"The truth of the human condition is that everyone lies.
The only variable is about what."
Dr. Gregory House or House as we know him, the
misanthrope, anarchist, vindictive, arroganthead of Department of Diagnostic
Medicine at Princeton-Plainsboro Teaching Hospital where he is mostly
assisted by a team of 3 doctors with whom he is often rude, constantly taunting
and interfering in their personal lives; he barely spends any time meeting his
patients as he believes that sick people always lie which gets in way of his diagnosing
the actual problem, he tries to avoid meeting his patients at all and delegates
this unimportant chore to his team, however when he does meet his patients, he
has been shown to display a terrible bedside manner as he hardly follows any
ethical considerations of his profession beingfilled with eternally blunt,
acerbic and sarcastic speech.
One might even say, the guy is a RAPID FIRE QUOTE MACHINE.
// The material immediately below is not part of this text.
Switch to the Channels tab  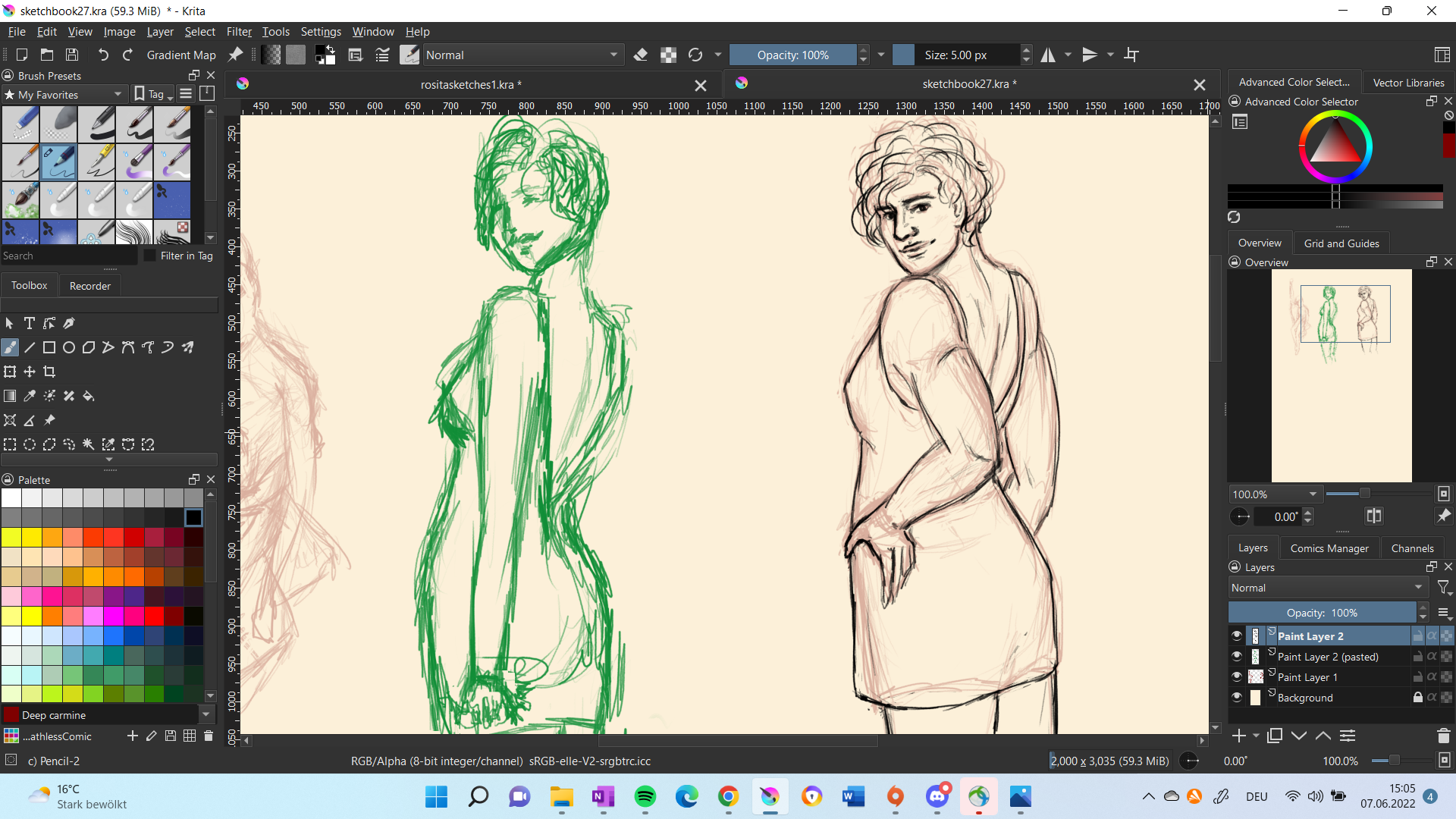coord(1412,548)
House is always prepared to take up cases that everyone else
has given up on, and has a ready urge to
perform risky tests and use unconventional, idiosyncratic methods of treatment,
this tendency of high risk behavior, also extends to himself as he is
frequently seen in the series conducting various medical experiments on himself,
excessively abusing vicodin, trying LSD, faking brain cancer, getting
hypnotized and overdosing on Alzheimer’s medication amongst many others;
It has been stated by Wilson, that House has Rubik’s Complex,
it is the PUZZLE which matters more to him, than the patient’s life, i.e. he is
more concerned with figuring out the problem rather than treating it, so at
times he continues to diagnose patients even after they are dead, however on
other occasions his obsession for solving the puzzle results in solutions even
in dreary health conditions, when the patient has no chance of surviving often
leading to a miraculous recovery of a passing life.
He flouts rules, openly disregarding authority and
perpetually asking his team to break into the house of his patients to gather
information about them, he doesn’t only weigh the scientific aspect of a diagnosis
but also the complexity of the patient’s emotional status.
Surprisingly this supposed selfish, self-absorbed and egocentric
in the last season fakes his own death to spend Wilson’s last five months with
him; Wilson asks House about what they will do when his cancer gets bad,
but House simply tells him that "cancer is boring".